Social Determinants of COVID

Social Determinants of COVID

With poverty and discrimination, job security decreases – and therefore no sick leave – and less secure work spaces, smaller homes, and more challenging access to healthcare: four factors – keys, or four. ” Social determinants of health », All public health experts mentioned.

But as journalist Amy Maxmine writes In a report The magazine published it on April 28 nature, “Although studies on social determinants of health have gained momentum for decades, real work to address the underlying causes is complex and politically risky and thus rare.”

The journalist has spent the past few months exploring these “social determinants”, among other things on the part of California farm workers – who are often Hispanic, poor and somewhat legal. When the epidemic began to take its toll there, there were many community organizations on the ground, distributing information about health measures and organizing screening campaigns – in addition to trying to explain why working conditions and housing had improved suddenly became more important than before.
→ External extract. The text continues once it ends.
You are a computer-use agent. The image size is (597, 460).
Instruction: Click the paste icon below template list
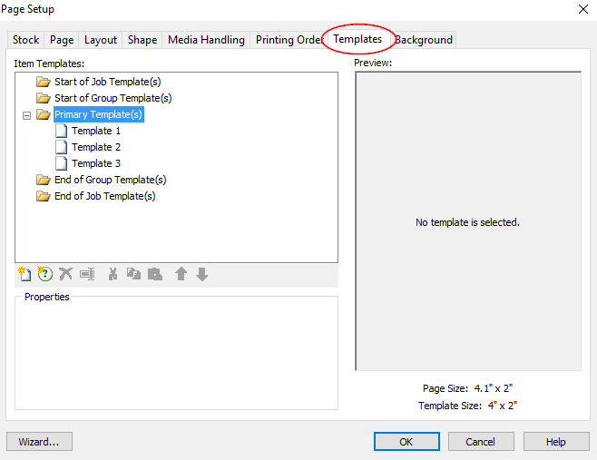(x=155, y=274)
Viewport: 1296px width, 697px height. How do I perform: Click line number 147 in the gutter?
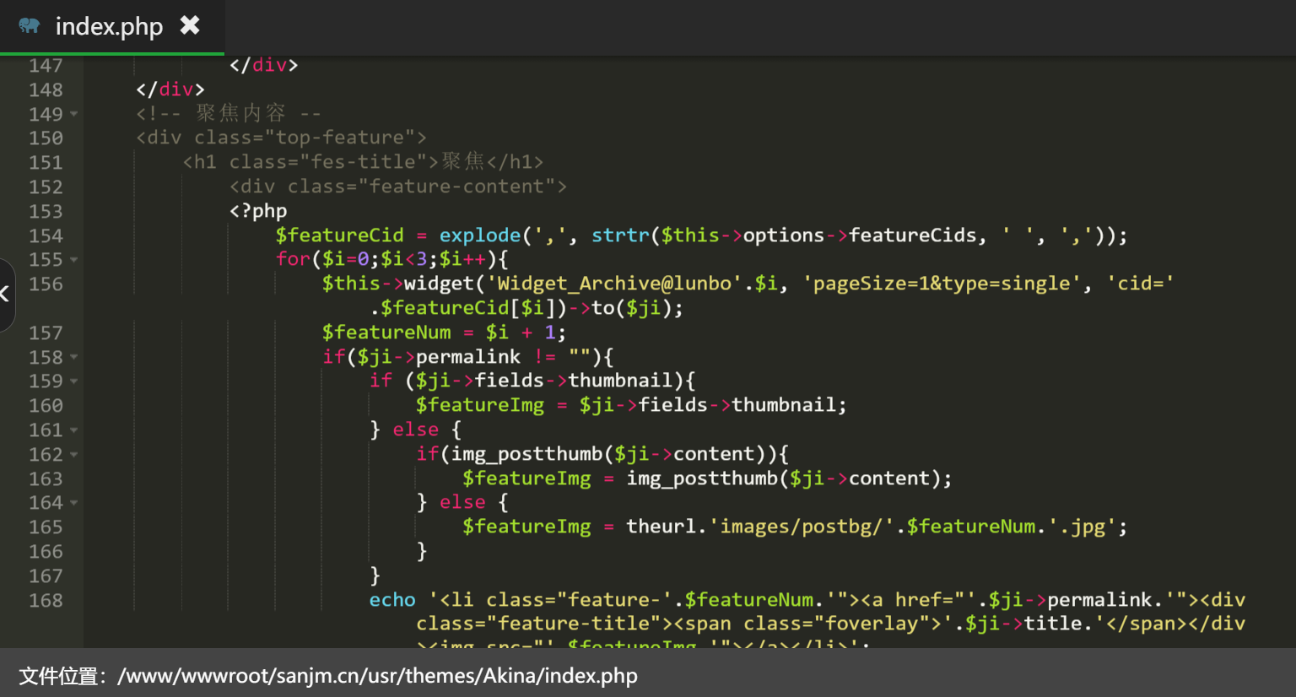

“These types of social and economic interventions are what we really need to address health inequalities, but many researchers and policymakers are reluctant to press publicly for such measures.”

In other words, many of the experts interviewed for this report say it is not just an issue that falls to policymakers or health authorities. Medical experts should also talk, and not just about medical considerations: “We need to speak louder about things that are not in our field,” for example, says epidemiologist Mary Bassett.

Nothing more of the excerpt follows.